Project Gutenberg has had a spate of old histories of the New World, which I can't get enough of.  Every time I read a reference to Darien I hear this Keats sonnet in my head:
On First Looking into Chapman's Homer
BY JOHN KEATS
Much have I travell'd in the realms of gold,
And many goodly states and kingdoms seen;
Round many western islands have I been
Which bards in fealty to Apollo hold.
Oft of one wide expanse had I been told
That deep-brow'd Homer ruled as his demesne;
Yet did I never breathe its pure serene
Till I heard Chapman speak out loud and bold:
Then felt I like some watcher of the skies
When a new planet swims into his ken;
Or like stout Cortez when with eagle eyes
He star'd at the Pacific—and all his men
Look'd at each other with a wild surmise—
Silent, upon a peak in Darien.
The poem refers to an exciting translation of Homer by George Chapman.  The last few lines stick in a lot of heads, it seems; the literary world is stuffed with references to them.  G.K. Chesterton worked them into a drinking song, The Logical Vegetarian:
I am silent in the club,
I am silent in the pub.,
I am silent on a bally peak in Darien;
For I stuff away for life
Shoving peas in with a knife,
Because I am a rigid Vegetarian.

No more the milk of cows
Shall pollute my private house
Than the milk of the wild mares of the Barbarian
I will stick to port and sherry,
For they are so very, very,
So very, very, very, Vegetarian.
Clovis Sangrail freezes out a fellow trying to cadge a favor in Saki's "The Talking-Out of Tarrington":
The next moment the overtures of an affably disposed gentleman were being received by Clovis with a "silent-upon-a-peak-in-Darien" stare which denoted an absence of all previous acquaintance with the object scrutinized.
Vladimir Nabakov famously incorporated a baseball-themed pun on the sonnet's title into Pale Fire:  "Red Sox Beat Yanks 5–4 On Chapman's Homer."

Ted Davis explained that baseball has been around forever, since God made the whole world in the big inning, then Eve stole first, and Adam second, after which they were both thrown out.  He then wrote "On First, Looking into Chapman's Homer":
Or like stout Mantle, when with eagle eyes
He star’d out at the distant fence — and then
Watch’d his ball just rise and rise and rise —
Silent, above a park in Washington.
A Punch sketch from 1922 recounts a student's attempt to recite the poem.  He gives "coffee-colored" for "deep-brow'd Homer," and ends with "Or like fat Cortez, when with staring eyes/He swims in the Pacific. . . " to the disgust of his professor, who predicts his enormous success as a Philistine in public life.

4 comments:

Grim said...

Homer has produced quite a few decent English translations.

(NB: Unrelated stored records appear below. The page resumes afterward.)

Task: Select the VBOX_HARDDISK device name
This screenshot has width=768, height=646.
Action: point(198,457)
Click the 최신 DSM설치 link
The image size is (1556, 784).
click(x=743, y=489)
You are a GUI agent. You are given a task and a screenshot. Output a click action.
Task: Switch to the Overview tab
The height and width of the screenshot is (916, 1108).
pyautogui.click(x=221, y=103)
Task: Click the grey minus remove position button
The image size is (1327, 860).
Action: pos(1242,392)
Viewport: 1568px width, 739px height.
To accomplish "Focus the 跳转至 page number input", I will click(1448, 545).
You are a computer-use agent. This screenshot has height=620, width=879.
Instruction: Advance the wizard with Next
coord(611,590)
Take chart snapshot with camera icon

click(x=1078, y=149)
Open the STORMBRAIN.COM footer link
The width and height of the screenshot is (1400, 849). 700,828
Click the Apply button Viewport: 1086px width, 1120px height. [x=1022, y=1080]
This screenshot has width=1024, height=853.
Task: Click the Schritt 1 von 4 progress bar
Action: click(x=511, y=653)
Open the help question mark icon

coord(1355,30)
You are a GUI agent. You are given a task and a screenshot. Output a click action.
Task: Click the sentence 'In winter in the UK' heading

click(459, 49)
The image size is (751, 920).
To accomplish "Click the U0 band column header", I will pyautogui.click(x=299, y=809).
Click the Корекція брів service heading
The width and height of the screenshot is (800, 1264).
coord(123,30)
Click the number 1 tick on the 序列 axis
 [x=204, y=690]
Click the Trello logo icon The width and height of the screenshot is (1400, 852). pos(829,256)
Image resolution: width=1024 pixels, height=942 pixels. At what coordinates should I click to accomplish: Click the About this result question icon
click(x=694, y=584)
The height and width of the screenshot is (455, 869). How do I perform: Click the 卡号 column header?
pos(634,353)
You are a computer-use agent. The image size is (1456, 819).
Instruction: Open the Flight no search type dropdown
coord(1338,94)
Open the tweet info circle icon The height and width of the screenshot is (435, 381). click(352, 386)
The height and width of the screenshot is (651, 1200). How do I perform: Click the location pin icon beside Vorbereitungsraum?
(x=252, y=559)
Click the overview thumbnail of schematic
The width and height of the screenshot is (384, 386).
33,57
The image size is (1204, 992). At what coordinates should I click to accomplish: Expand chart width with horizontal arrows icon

My favorite is the Fitzgerald, but the Pope translation also produced new poems in its honor.

douglas said...

Wonderful!

Not having heard of the "peak in Darien", I set out via google to learn.
Came across this wonderful telling of the story of Balboa and Darien, and in this book and another, 79 more stories. If they are this well written, I may read them all.

Thanks, Tex!

Texan99 said...

Yes, Keats mixed up Cortez and Balboa, but Balboa wouldn't scanned. The stories of this period really are ripsnorters and worth reading.

Lars Walker said...

Chesterton and Saki! I wildly surmise this will be a good day.